Hungry Lion CEO sacrifices salary and directors their fees to help employees

Hungry Lion employees will have access to medical advice through a teleconsult that could lead to an actual visit with a GP and medicines if necessary. Picture: 123RF/DOLGACHOV
Hungry Lion employees will have access to medical advice through a teleconsult that could lead to an actual visit with a GP and medicines if necessary. Picture: 123RF/DOLGACHOV

Voluntary salary sacrifices and an innovative new service will ensure that all staff of a fast-food chain will have access to health-care services during the coronavirus pandemic and possibly beyond.

Hungry Lion's almost  2,900 staff across SA have to date relied on government health-care services, but the company and a health-care network have devised a low-cost plan that went live last week. They now have access to professional advice and referrals to general practitioners and medication if necessary.

Hungry Lion has closed for the lockdown while continuing to pay staff, CEO Adrian Basson said, but in the face of the coronavirus threat the company had decided that health-care cover would be expanded beyond managers and assistant managers. Vulnerable workers should not  risk visiting public health facilities if they were ill.

He appealed to National Health Care executive chair Reinder Nauta to devise a plan to ensure the fast-food outlets’ workers can safely get professional medical  help if they fall ill during the crisis. Basson sacrificed his own salary and that of the company directors and other senior staff to pay for it.

Hungry Lion was already paying for more than 260 managers, assistant managers and head office staff to belong to National Health Care’s primary health-care plan that provides unlimited access to its network of 3,000 general practitioners, acute medicines, X-rays and basic optometry.

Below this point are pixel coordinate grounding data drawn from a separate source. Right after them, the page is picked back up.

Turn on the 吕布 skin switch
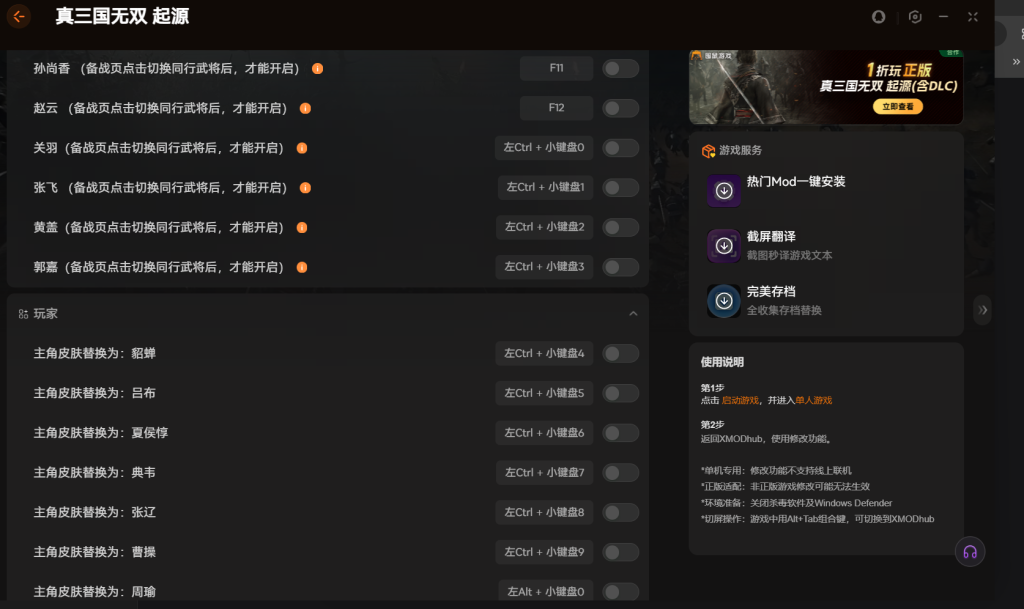 click(620, 393)
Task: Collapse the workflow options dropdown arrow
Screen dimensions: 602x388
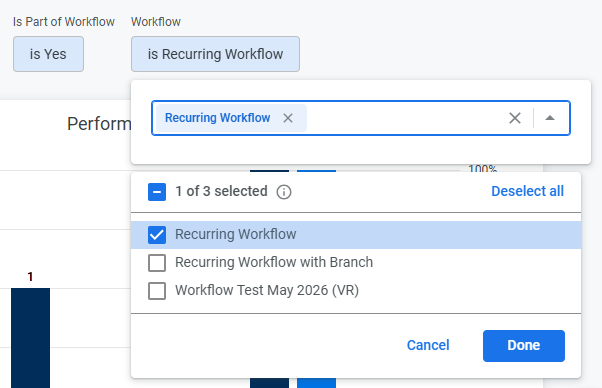Action: point(550,118)
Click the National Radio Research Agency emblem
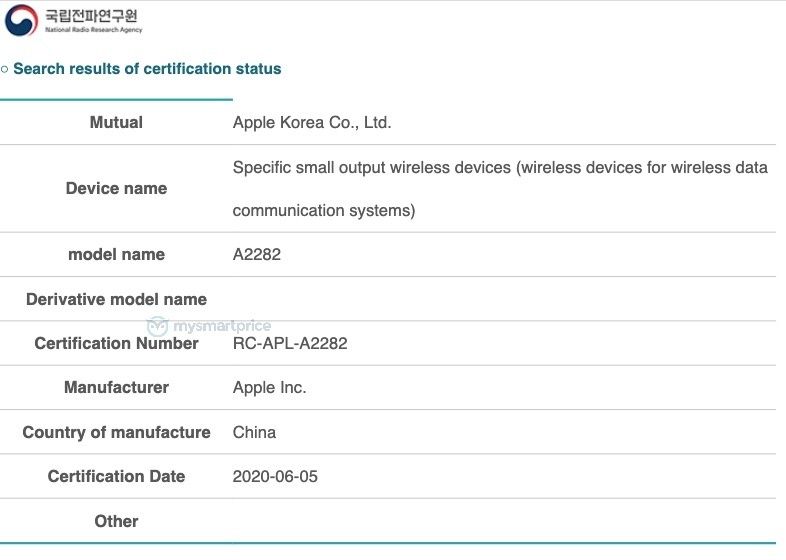 point(21,20)
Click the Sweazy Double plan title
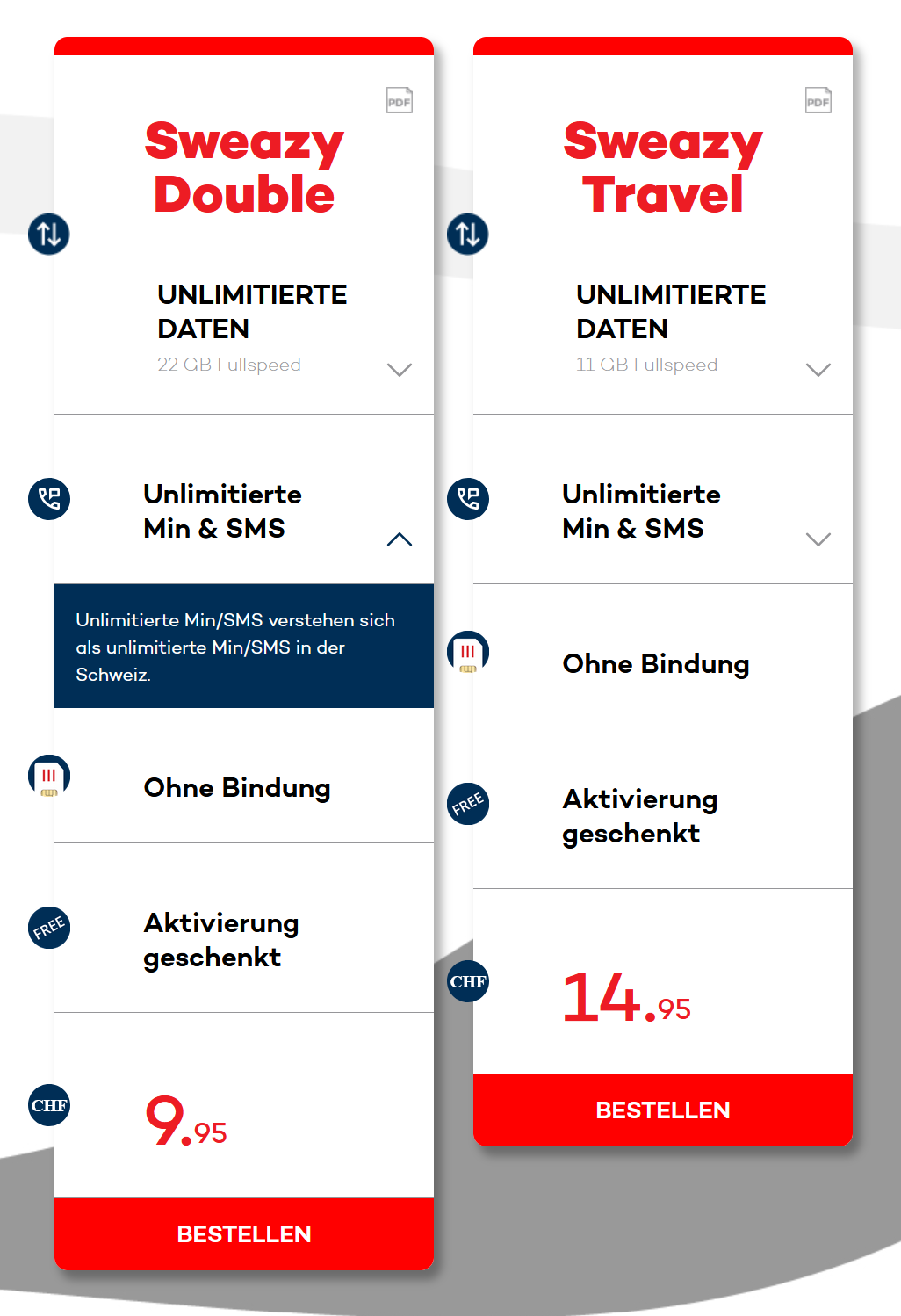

The Health Profession Council of SA’s decision to allow phone or video consultations with doctors and other practitioners enabled health-care professionals to consult safely during the Covid-19 crisis. It also gave the National Health Care the opportunity to offer an even more affordable service through its MediClub Connect.

MediClub offers a medical advice service on WhatsApp that gives employees a cheap way to connect with health professional from home.

Nauta says employees are asked questions about their health on WhatsApp that are filtered by an algorithm. Depending on their answers, they will be called by a nurse or doctor. If these professionals deem it necessary, the employee will be referred to one of the doctors in the National Health Care network for a physical examination, he says.

Nauta says the National Health Care offers unlimited access to general practitioners, some X-rays and blood tests and acute medicines from almost any pharmacy across the country to employer groups at a maximum cost of R95 per employee a month.

This cost covers the National Health Care’s administration fee and it advises employers to set aside the balance of the fee on their balance sheets. If the costs and administration fee amount to less than this, the employer pays the lower amount.

Basson and the directors of Hungry Lion agreed to pay for the service for all staff by forfeiting  his salary and directors’ fees for the rest of the year.

He also asked all head office and regional managers take voluntary pay cuts as much as they could afford to pay for the benefit and many did, he said.

The company has also decided to use any profit made for the next six months to offer relief to store staff and help preserve jobs.

While the relaxation of the lockdown to level four will enable some fast food outlets to deliver cooked food, Basson says Hungry Lion serves areas that are not able to pay the higher prices that delivery entails. The more than  142 stores about the country will probably stay closed until level two.

He hopes that the company will be in a financial position to continue funding the health-care benefit for all staff beyond the next three to four months, but says this will depend on when the business reopens and on future sales.

Nauta says MediClub is an alternative for employers who will struggle to continue to pay medical scheme subsidies for their staff.

National Health Care is accredited as an administrator and managed-care entity by the Council for Medical Schemes. The company’s founding shareholder is African Rainbow Capital.

It provides services including unlimited general practitioner (GP) visits, medicines, basic blood tests and X-rays through its network to about 5,000 employees as occupational health care.

In 2019 the company obtained the Enablemed GP Network from EOH and is now providing network services to about 40,000 people on low-cost medical scheme options.